Digital Worlds, Human Realities, examining how Latin America both shapes and is shaped by emerging technologies, from infrastructures and labor to creative innovation and governance.
Civic Imaginaries and Collective Futures, nurturing myriad forms of belonging across the Americas and imagining more interconnected societies.
As both an academic unit and a university-wide resource center, LLILAS serves as a powerful platform of support for faculty and students alike, strengthening research, teaching, fieldwork, and public initiatives across the humanities, social sciences, and creative fields.

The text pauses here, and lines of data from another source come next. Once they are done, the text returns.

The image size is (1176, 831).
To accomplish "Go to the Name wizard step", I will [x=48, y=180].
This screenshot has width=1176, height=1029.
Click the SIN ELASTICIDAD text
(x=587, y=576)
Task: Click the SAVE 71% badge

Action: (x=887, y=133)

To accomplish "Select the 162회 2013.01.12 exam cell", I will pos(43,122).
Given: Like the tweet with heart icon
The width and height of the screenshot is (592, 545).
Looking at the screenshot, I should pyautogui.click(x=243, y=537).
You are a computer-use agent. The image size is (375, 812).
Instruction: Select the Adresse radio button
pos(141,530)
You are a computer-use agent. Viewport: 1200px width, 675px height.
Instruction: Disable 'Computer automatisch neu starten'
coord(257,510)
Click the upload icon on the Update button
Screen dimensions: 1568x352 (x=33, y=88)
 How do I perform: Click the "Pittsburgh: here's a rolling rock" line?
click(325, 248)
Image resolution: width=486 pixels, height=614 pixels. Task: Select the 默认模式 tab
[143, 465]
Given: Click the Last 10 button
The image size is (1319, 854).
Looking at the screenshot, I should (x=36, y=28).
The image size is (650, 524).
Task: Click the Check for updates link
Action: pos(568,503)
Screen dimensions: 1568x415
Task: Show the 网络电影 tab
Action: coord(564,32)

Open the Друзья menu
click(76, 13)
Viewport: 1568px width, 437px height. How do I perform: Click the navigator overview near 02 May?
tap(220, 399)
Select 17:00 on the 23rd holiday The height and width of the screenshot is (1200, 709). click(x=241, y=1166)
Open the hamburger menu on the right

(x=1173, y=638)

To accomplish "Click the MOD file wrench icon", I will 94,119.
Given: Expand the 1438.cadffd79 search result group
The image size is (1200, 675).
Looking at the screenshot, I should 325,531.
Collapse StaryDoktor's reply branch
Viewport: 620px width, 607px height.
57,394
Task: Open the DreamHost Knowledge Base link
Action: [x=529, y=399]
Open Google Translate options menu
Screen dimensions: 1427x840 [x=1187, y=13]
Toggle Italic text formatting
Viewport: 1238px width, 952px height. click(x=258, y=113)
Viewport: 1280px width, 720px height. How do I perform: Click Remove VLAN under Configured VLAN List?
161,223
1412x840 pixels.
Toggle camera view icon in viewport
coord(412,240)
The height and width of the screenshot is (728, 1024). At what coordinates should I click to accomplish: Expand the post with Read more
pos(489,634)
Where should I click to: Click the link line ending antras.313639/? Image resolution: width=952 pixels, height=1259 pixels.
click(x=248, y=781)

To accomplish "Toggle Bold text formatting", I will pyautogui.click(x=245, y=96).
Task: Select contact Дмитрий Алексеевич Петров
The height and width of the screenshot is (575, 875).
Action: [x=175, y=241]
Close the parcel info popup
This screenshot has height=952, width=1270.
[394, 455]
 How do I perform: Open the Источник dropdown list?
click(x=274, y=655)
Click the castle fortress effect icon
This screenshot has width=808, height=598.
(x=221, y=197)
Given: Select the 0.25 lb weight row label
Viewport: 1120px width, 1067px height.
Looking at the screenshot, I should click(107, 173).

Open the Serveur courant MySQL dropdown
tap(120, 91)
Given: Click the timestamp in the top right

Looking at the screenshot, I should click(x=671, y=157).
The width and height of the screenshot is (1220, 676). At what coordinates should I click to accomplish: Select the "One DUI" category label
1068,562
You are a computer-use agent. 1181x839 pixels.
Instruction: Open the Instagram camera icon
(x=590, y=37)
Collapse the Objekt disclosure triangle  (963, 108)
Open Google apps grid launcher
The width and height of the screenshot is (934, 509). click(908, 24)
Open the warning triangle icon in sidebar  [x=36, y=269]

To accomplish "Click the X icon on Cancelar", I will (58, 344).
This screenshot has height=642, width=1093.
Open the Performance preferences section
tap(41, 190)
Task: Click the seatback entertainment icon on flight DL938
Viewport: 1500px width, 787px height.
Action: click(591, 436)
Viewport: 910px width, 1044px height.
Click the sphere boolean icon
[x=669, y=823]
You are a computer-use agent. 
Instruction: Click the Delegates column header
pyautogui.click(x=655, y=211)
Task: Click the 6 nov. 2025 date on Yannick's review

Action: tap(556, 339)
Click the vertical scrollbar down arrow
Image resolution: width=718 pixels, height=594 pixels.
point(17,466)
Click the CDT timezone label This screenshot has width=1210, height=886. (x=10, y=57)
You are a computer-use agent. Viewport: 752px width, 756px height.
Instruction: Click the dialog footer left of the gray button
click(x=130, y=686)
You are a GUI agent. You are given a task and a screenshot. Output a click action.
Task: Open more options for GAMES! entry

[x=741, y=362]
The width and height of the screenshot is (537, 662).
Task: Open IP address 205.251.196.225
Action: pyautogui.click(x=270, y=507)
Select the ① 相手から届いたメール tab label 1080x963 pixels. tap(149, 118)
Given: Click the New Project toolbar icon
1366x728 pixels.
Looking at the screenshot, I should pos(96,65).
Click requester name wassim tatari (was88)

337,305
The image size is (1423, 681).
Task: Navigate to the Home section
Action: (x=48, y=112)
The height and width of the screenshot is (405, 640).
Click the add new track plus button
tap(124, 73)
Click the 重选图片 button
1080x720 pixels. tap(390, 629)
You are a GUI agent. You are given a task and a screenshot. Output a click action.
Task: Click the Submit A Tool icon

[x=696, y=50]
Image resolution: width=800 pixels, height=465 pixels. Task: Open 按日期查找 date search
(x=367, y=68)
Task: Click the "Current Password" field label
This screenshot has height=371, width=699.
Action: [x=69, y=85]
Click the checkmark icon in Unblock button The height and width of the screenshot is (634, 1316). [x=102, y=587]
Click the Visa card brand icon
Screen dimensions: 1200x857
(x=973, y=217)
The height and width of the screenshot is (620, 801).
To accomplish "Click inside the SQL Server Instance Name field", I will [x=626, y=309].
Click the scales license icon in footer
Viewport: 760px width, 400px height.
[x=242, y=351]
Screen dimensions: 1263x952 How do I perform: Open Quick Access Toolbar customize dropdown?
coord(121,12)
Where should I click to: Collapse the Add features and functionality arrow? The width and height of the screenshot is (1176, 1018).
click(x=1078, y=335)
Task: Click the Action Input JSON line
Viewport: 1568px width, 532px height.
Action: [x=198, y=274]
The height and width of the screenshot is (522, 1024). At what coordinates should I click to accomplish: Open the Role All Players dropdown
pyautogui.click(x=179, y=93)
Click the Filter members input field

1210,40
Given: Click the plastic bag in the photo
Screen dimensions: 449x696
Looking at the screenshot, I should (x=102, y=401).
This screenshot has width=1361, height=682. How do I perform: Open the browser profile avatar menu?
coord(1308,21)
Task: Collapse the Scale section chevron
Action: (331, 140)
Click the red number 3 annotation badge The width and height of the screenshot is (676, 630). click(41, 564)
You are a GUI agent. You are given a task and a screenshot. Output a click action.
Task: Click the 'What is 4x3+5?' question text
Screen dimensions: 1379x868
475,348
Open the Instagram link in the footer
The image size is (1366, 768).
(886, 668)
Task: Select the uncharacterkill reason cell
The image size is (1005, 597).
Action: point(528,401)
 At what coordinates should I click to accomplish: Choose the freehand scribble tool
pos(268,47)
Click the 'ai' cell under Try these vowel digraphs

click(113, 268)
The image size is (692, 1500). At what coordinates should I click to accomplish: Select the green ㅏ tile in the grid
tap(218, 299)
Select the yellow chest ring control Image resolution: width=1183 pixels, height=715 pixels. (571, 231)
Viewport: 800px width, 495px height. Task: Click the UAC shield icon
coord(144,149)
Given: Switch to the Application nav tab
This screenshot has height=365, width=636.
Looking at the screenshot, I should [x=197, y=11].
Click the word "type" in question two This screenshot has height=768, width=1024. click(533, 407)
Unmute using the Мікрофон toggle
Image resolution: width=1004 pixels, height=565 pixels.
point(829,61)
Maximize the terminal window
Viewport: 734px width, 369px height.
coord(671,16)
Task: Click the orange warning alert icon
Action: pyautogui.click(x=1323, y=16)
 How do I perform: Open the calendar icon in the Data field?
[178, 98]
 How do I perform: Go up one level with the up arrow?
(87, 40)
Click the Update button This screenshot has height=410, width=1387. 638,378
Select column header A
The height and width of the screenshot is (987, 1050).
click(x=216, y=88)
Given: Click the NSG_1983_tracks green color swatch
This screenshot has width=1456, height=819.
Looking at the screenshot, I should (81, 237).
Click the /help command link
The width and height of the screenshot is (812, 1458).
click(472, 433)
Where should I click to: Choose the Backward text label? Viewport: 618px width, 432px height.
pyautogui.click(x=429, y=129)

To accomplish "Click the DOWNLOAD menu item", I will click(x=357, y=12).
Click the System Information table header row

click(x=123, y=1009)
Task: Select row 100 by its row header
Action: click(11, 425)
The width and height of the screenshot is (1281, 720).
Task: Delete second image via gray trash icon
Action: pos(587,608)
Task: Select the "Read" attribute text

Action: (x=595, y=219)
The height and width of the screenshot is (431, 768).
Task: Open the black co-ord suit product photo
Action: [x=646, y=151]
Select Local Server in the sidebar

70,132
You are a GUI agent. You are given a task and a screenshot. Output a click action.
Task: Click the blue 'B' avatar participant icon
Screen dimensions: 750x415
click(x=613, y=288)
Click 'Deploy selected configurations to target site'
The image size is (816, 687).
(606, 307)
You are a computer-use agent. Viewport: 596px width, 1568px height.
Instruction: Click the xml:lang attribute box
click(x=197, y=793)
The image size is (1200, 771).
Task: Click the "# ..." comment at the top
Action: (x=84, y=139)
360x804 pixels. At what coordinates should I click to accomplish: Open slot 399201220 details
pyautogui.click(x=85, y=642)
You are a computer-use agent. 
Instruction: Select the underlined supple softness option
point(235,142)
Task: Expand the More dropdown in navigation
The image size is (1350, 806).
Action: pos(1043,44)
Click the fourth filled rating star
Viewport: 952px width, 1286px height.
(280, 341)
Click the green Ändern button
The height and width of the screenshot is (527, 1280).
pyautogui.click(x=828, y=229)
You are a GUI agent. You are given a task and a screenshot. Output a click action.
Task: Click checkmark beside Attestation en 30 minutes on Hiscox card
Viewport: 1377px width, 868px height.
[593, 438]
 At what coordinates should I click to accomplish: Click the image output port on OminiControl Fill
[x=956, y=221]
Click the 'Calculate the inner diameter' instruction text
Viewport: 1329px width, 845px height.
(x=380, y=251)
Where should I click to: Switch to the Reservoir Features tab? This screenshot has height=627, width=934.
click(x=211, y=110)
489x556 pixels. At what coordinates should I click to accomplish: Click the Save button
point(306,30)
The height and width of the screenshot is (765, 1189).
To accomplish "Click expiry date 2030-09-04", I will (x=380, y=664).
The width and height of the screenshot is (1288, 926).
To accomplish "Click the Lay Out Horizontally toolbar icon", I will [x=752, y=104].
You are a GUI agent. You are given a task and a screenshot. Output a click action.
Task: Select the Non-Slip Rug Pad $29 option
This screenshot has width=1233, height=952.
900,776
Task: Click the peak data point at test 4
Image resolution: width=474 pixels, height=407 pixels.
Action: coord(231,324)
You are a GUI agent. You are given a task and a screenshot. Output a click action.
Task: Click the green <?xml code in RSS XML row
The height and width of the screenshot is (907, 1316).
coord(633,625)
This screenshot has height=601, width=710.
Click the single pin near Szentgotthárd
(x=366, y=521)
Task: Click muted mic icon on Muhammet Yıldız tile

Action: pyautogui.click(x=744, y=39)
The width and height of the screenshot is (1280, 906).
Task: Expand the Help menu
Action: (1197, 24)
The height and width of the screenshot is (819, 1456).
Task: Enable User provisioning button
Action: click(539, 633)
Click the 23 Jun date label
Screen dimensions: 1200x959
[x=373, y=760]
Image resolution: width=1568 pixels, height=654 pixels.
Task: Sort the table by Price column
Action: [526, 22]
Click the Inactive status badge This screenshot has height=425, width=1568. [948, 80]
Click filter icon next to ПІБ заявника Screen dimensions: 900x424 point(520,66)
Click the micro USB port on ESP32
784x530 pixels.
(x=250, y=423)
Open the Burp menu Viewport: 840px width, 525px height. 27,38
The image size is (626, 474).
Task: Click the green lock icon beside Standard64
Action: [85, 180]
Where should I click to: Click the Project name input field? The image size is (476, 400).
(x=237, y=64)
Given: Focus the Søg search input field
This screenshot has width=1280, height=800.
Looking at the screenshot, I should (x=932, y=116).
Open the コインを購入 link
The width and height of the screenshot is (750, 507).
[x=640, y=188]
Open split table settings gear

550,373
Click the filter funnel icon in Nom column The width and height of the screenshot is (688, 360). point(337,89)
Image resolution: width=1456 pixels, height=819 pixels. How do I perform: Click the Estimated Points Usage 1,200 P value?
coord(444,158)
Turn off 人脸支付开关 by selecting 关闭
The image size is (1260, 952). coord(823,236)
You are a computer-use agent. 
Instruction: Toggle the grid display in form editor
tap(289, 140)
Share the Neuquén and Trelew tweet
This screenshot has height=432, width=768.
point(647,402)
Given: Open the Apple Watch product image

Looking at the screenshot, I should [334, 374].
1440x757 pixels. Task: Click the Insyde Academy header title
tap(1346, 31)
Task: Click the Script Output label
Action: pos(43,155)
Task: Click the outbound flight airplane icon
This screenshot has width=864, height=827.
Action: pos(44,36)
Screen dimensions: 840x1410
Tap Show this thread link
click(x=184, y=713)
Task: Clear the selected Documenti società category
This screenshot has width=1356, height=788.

A defining strength of LLILAS is its strategic partnership with the Nettie Lee Benson Latin American Collection, one of the world’s premier repositories of Latin American materials. The LLILAS Benson partnership integrates extraordinary archival and digital resources into scholarship and learning, enabling new forms of preservation, discovery, and hemispheric exchange.
LLILAS is deeply grateful for the generosity of benefactors, alumni, and friends whose support has sustained its mission across generations. The extraordinary gift of Joe R. Long and Dr. Teresa Lozano Long remains foundational to the institute’s strength and future, alongside the guidance of an engaged Advisory Council and a vibrant alumni community.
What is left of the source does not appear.